Skeltek hat geschrieben: ↑23. Mär 2021, 09:34
Das Video ist recht gut und die Zeit für Manche wert, aber Vieles darin ist den Meisten hier wohl schon bekannt denke ich? Mir persönlich bot es jetzt nicht viel Neues, aber ich würde es trotzdem Vielen empfehlen, der gerade Zeit dafür erübrigen kann. Trotzdem steht eben im Raum, ob es sich lohnt, die Zeit dafür woanders abzuzweigen.
Hallo Skel,
es geht mir einfach je länger je mehr auf den Sack, dass wieder einmal ein Nicht-Mathematiker - in diesem Falle ein Psychologe - sich über unsere Gilde lustig macht.
Jeder Mathematiker
weiss, dass man Modelle nicht 1:1 auf die Wirklichkeit anwenden kann,
jeder Mathematiker
weiss, dass Modelle Bereiche haben, in denen sie gut anwendbar sind, und Bereiche, in denen sie nicht gut anwendbar sind, und
jeder Mathematiker
weiss auch, dass Modelle ausserhalb ihrer Anwendungsbereiche im Allgemeinen nicht-anwendbare Ergebnisse liefern und Extrapolationen im Allgemeinen ebenfalls unzutreffende Ergebnisse liefern, d.h. dass dann schon besondere Bedingungen vorliegen müssen, damit man aussagekräftige Extrapolationen durchführen kann.
Jeder Mathematiker
weiss um die Stärken einfacher und robuster Lösungen komplexer Aufgabenstellungen und es ist schlicht eine dreiste Unterstellung, zu behaupten, dass wir bei komplexen Aufgabenstellungen komplexe Lösungen bevorzugen würden. Ja: solange man nach
exakten Lösungen sucht wird eine komplexere Aufgabenstellung
im Allgemeinen tatsächlich eine komplexere Lösung erfordern, aber gerade wir Mathematiker sind es doch, die herleiten, wie man in solchen Fällen einfache und robuste Lösungen findet
, und - was natürlich völlig unterschlagen wird - wie man diese qualifizieren kann. - Natürlich emfinden es die meisten Anwender als Zumutung, mal ein "3.Moment" bestimmen zu müssen, mit der man die Aussagekraft einer Standardabweichung beurteilen kann.

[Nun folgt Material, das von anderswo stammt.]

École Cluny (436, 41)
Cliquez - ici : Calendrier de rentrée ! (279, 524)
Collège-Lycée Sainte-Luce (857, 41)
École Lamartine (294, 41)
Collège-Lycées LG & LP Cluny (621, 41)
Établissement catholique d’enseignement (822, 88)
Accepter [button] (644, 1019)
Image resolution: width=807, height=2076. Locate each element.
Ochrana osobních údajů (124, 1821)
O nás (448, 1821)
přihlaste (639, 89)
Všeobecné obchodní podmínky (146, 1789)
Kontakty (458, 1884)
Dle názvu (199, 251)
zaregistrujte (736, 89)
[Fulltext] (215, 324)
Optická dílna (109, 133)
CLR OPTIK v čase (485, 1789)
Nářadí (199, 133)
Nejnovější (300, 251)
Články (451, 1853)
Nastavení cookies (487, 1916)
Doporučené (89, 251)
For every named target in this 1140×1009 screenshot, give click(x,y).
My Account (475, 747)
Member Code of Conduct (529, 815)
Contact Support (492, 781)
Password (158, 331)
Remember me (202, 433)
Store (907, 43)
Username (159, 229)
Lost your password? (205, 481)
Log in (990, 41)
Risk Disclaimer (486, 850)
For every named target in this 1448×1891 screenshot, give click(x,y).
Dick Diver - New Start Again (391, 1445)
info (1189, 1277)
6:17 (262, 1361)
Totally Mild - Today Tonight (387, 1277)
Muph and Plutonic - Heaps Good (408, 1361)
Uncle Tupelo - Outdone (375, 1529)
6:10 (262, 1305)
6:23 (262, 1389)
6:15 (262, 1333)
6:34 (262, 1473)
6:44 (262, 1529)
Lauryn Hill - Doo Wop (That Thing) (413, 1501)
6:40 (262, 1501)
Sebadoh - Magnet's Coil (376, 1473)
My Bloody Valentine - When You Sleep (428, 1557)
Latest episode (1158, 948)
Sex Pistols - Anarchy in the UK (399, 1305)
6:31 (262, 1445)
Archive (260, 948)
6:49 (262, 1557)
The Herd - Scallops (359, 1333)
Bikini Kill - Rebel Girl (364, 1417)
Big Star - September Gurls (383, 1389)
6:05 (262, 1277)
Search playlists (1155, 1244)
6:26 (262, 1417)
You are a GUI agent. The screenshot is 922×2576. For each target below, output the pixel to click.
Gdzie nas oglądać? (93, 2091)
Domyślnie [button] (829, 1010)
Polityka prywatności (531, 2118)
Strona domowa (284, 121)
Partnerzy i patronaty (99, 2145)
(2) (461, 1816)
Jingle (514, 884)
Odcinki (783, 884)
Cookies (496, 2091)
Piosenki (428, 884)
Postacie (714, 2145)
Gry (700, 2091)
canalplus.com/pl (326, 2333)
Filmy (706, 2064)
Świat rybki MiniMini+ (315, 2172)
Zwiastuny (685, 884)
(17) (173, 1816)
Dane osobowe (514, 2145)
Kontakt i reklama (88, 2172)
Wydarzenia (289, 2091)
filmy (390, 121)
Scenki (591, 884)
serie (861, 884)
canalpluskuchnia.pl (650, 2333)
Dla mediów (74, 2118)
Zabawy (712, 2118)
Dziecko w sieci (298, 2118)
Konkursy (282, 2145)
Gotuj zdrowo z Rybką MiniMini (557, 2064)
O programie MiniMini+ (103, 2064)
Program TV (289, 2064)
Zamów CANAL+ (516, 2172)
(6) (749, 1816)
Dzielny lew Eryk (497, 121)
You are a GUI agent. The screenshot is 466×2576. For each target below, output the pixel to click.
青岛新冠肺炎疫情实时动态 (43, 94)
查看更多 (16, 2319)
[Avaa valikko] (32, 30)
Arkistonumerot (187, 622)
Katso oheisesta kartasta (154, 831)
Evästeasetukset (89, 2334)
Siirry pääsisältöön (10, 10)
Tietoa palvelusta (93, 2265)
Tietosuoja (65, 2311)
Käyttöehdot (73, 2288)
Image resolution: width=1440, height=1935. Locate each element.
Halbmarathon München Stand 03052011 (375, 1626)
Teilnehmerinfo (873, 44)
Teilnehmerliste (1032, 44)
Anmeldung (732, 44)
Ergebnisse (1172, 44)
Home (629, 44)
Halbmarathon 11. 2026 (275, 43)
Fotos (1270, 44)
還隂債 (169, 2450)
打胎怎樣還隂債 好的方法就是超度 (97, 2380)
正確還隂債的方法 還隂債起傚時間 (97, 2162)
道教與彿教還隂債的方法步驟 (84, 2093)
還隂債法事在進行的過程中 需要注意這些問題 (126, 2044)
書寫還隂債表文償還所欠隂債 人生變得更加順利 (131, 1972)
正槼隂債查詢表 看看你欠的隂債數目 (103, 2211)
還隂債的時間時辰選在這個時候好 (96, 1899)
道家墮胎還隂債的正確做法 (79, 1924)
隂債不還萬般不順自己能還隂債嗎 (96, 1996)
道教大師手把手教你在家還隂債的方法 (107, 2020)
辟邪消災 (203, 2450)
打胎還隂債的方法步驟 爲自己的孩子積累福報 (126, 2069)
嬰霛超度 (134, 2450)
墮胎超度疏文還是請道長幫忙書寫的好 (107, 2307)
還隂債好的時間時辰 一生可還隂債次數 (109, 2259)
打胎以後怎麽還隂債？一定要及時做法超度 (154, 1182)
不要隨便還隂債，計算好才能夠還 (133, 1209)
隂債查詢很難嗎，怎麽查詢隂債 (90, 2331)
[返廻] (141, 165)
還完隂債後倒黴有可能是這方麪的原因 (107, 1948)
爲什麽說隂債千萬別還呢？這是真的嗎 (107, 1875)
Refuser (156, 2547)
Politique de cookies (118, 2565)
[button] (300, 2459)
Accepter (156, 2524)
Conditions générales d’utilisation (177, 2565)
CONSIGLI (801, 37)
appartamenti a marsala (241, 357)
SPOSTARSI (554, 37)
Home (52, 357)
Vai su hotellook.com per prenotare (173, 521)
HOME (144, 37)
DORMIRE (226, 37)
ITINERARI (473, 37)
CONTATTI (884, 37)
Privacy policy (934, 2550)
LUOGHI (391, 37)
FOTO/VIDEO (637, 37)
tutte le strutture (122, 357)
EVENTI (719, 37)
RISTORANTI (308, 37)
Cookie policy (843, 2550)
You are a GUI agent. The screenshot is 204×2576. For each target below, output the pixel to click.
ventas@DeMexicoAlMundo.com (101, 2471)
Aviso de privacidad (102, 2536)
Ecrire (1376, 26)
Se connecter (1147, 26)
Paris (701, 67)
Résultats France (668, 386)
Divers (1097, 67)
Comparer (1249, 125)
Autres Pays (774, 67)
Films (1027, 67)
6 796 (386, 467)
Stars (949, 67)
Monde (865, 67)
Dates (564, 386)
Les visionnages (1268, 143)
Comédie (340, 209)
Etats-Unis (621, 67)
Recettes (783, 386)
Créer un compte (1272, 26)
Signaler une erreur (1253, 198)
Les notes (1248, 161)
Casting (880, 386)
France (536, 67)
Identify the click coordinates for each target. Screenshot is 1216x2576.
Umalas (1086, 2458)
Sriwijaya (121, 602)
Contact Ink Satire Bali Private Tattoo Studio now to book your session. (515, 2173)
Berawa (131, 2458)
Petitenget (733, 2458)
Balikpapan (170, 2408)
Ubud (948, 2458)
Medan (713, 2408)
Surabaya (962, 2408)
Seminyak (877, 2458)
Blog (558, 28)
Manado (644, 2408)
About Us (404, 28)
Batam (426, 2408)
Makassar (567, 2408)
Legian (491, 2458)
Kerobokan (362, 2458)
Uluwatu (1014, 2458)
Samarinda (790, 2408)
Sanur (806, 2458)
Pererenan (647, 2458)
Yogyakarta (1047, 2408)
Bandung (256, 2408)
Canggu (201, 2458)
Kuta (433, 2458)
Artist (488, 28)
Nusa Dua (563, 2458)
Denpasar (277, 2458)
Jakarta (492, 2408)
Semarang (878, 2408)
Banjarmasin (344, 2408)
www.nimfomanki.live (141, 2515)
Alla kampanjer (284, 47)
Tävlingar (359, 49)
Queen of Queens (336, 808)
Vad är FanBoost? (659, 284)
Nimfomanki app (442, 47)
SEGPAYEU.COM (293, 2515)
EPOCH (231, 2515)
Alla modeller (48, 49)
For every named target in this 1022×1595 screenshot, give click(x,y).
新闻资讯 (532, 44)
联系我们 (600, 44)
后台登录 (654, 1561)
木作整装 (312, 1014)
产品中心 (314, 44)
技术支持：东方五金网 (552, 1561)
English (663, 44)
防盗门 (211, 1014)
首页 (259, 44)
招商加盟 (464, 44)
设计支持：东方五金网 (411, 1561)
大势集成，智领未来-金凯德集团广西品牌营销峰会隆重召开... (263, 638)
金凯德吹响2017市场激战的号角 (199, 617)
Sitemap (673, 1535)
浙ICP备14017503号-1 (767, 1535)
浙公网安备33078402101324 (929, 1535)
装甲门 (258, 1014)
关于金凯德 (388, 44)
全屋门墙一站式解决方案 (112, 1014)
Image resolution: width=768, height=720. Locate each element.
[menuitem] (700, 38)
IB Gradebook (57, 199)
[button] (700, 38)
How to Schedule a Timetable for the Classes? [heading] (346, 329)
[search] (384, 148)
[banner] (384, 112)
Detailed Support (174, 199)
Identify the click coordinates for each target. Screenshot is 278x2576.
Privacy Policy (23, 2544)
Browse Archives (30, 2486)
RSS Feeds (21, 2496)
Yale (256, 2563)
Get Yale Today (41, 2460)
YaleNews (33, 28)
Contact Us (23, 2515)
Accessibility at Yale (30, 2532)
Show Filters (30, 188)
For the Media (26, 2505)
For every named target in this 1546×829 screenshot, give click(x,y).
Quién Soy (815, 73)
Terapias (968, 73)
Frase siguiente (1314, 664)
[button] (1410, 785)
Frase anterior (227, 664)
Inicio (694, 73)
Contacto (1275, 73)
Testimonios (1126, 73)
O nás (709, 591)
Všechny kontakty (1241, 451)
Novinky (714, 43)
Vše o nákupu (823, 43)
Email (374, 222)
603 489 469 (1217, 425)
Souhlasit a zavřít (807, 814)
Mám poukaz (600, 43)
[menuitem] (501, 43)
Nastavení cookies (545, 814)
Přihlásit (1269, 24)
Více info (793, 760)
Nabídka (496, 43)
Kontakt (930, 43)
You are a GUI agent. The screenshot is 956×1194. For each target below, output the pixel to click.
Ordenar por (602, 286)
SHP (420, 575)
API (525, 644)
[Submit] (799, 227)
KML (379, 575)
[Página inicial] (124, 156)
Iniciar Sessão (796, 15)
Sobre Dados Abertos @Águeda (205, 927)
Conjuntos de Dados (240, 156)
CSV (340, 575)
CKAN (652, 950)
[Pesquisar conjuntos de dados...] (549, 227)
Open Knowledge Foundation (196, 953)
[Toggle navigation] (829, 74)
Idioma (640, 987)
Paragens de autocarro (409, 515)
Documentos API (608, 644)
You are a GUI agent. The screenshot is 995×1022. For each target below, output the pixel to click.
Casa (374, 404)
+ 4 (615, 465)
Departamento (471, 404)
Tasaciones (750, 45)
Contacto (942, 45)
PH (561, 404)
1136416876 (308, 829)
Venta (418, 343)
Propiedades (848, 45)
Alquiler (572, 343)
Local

Es ist doch nicht die Schuld der Mathematiker, dass die Anwender alle Warnungen in den Wind schlagen, die Modelle trotzdem anwenden und hinterher den Mathematikern die Schuld dafür in die Schuhe zu schieben versuchen, dass es nicht klappt.
Und ob die These von Prof. Gerd Gigerenzer, dass die Gutachten nur deswegen bestellt wurden, um sich abzusichern, zutreffend ist, sei dahingestellt - entweder wurden die Gutachten von qualifizierten Leuten erstellt, dann stehen in den Gutachten auch die
Grenzen der Anwendbarkeit drin, oder sie wurden von selbst-ernannten Experten erstellt, dann kann es passieren, dass solche Angaben fehlen; aber dann sind die Anwender selber schuld, wenn sie sich auf solche Gutachten verlassen.
Natürlich ist vieles richtig, was der Autor sagt, aber er wird keinen seriösen Mathematiker finden, der dem widersprechen würde. Denn Mathematiker sind noch in der Lage, zwischen einem Modell und der Wirklichkeit zu unterscheiden, und wenn beispielsweise ein Konvergenzradius überschritten wird, dann soll der Anwender das doch gefälligst akzeptieren statt die "praxisfremden Theoretiker" zu veralbern und munter weiter zu approximieren !!
Ich höre jetzt auf, ehe ich mich noch weiter in Rage schreibe.